If your function isn't among the most recently used, you must then select the appropriate category of your function in the Select a Category drop-down list box. If you don't know the category, you must search for the function by typing a description of its purpose in the Search for a Function text box and then press Enter or click the Go button.

For example, to locate all the Excel functions that total values, you enter **total** in the Search for a Function list box and click the Go button. Excel then displays its list of recommended functions for calculating totals in the Select a Function list box. You can peruse the recommended functions by selecting each one. While you select each function in this list, the Insert Function dialog box shows you the required arguments followed by a description, at the bottom of the dialog box, of what the function does.

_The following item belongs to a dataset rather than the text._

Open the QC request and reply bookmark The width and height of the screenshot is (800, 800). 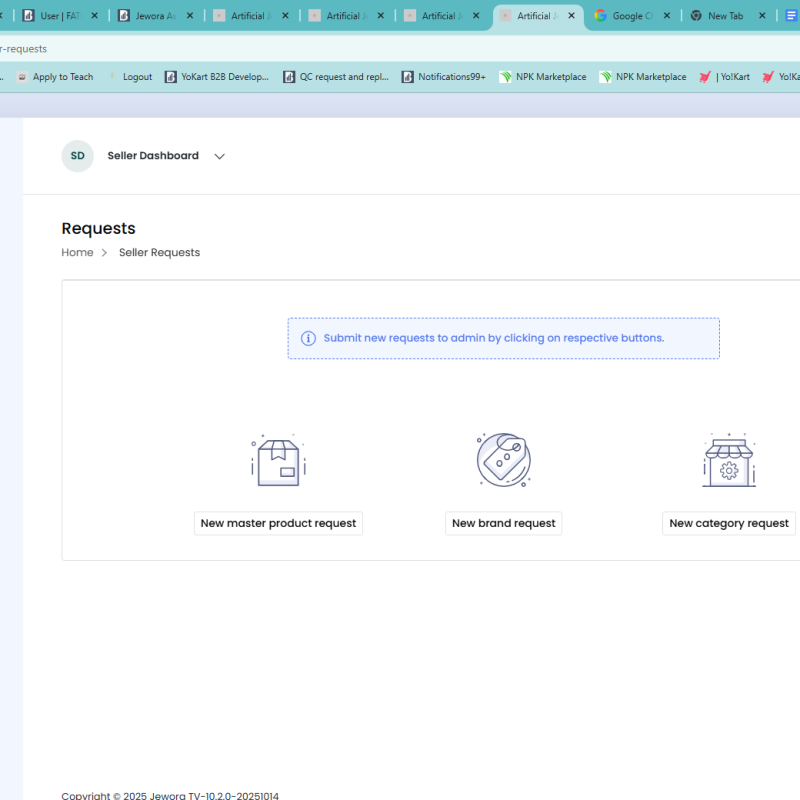point(336,77)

After you locate and select the function that you want to use, click the OK button to insert the function into the current cell and open the Function Arguments dialog box. This dialog box displays the required arguments for the function along with any that are optional. For example, suppose that you select the SUM function (the crown jewel of the Most Recently Used function category) in the Select a Function list box and then select OK. As soon as you do, the program inserts

SUM()

in the current cell and on the Formula bar (following the equal sign), and the Function Arguments dialog box showing the SUM arguments appears on the screen (as shown here). This is where you add the arguments for the SUM function.

As shown, you can sum up to 255 numbers in the Function Arguments dialog box. What's not obvious, however (there's always some trick, huh?), is that these numbers don't have to be in single cells. In fact, most of the time you'll be selecting a whole slew of numbers in nearby cells (in a multiple cell selection — that range thing) that you want to total.

To select your first number argument in the dialog box, you select the cell (or block of cells) in the worksheet while the insertion point is in the Number1 text box. Excel then displays the cell address (or range address) in the Number1 text box while, at the same time, showing the value in the cell (or values, if you select a bunch of cells) in the box to the right. Excel displays the total near the bottom of the Function Arguments dialog box after the words *Formula result=.*

When selecting cells, you can minimize this arguments dialog box to just the contents of the Number1 text box by dragging the cell pointer through the cells to sum in the worksheet. After you minimize the arguments dialog box while selecting the cells for the first argument, you can then expand it again by releasing the mouse button.

You can also reduce the dialog box to the Number1 argument text box by clicking the Minimize Dialog Box button on the right of the text box, selecting the cells, and then clicking the Maximize Dialog Box button (the only button displayed on the far right) or by pressing the Esc key. Instead of minimizing the dialog box, you can also temporarily move it out of the way by clicking on any part and then dragging the dialog box to its new destination on the screen.

If you're adding more than one cell (or a bunch of cells) in a worksheet, press the Tab key or click the Number2 text box to move the insertion point to that text box. (Excel responds by extending the argument list with a Number3 text box.) Here is where you specify the second cell (or cell range) to add to the one now showing in the Number1 text box. After you select the cell or second cell range, the program displays the cell address(es), the numbers in the cell(s) to the right, and the running total near the bottom of the Function Arguments dialog box after *Formula result=* (as shown).

You can minimize the entire Function Arguments dialog box down to just the contents of the argument text box you're dealing with (Number2, Number3, and so on) by clicking its particular Minimize Dialog Box button if the dialog box obscures the cells that you need to select.